Hats off to Ben Goldacre and his diligent team who've put together this crowd-sourced map of nerdy places to visit in the British Isles and beyond.
I once tried to convince some civil servants to support a similar idea (marginally less nerdy, more family-orientated), so I'm thrilled to see this bloom. The database is still being populated, so be sure to add your nerdy day trip destinations. As you might expect, Industrial Revolution nostalgia and eccentric museums feature heavily, two things that Britain does very well.

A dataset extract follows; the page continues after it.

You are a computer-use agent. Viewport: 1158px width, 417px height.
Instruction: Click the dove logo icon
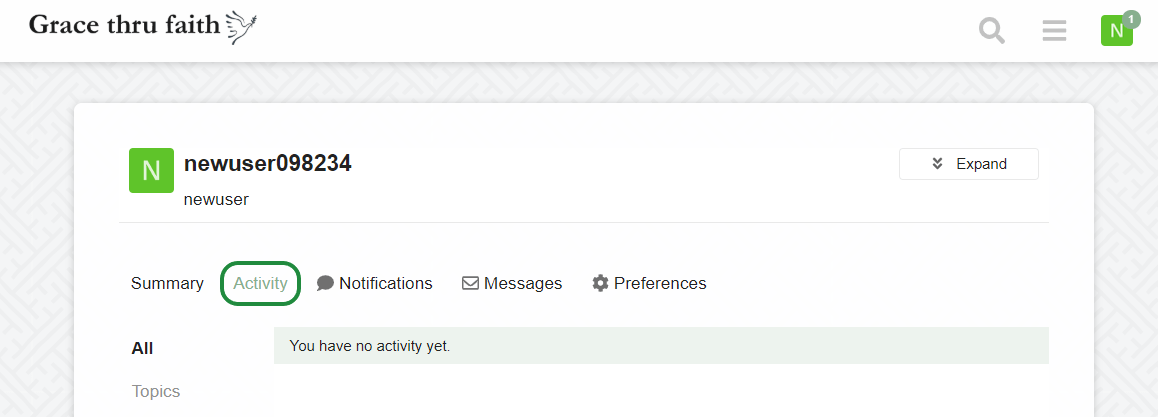241,27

My own contribution: the hamlet of Venn, in Devon, which may or may not be related to the man and his diagram.
As yet, the site is big on destinations, but short on details: no opening times, prices, parking info and so forth for most the places featured, but it's an improvement on the underwhelming Geek Atlas, mainly because the suggestions come from people who've actually visited the locations.
The venerable Roadside America is one of my favourite websites in the world (I even tried to convince a TV company to send me in a car across America to visit geeky tourist spots) so it's wonderful to finally have a British incarnation. Go, visit, plan your weekend accordingly.
I heard that the National Science Foundation (USA) declared San Jose the geekiest city in the US. Next week is officially Geek Week in San Jose! I'm not sure if the NSF considers Palo Alto (Stanford University) in the San Jose metropolitan area, or Mountain View (Google, NASA Ames) either.
My favorite memory of a geek visit to someplace while on vacation: My companions and I were standing looking at a geyser (the name of the geyser escapes me) in Yellowstone National Park lamenting the lack of a plaque or mention in the guidebook about it being the location of the discovery of Thermus aquaticus. As we were talking, three hikers came jogging up the path, one shouting to his friends, "Look, here it is! This is where Taq came from!"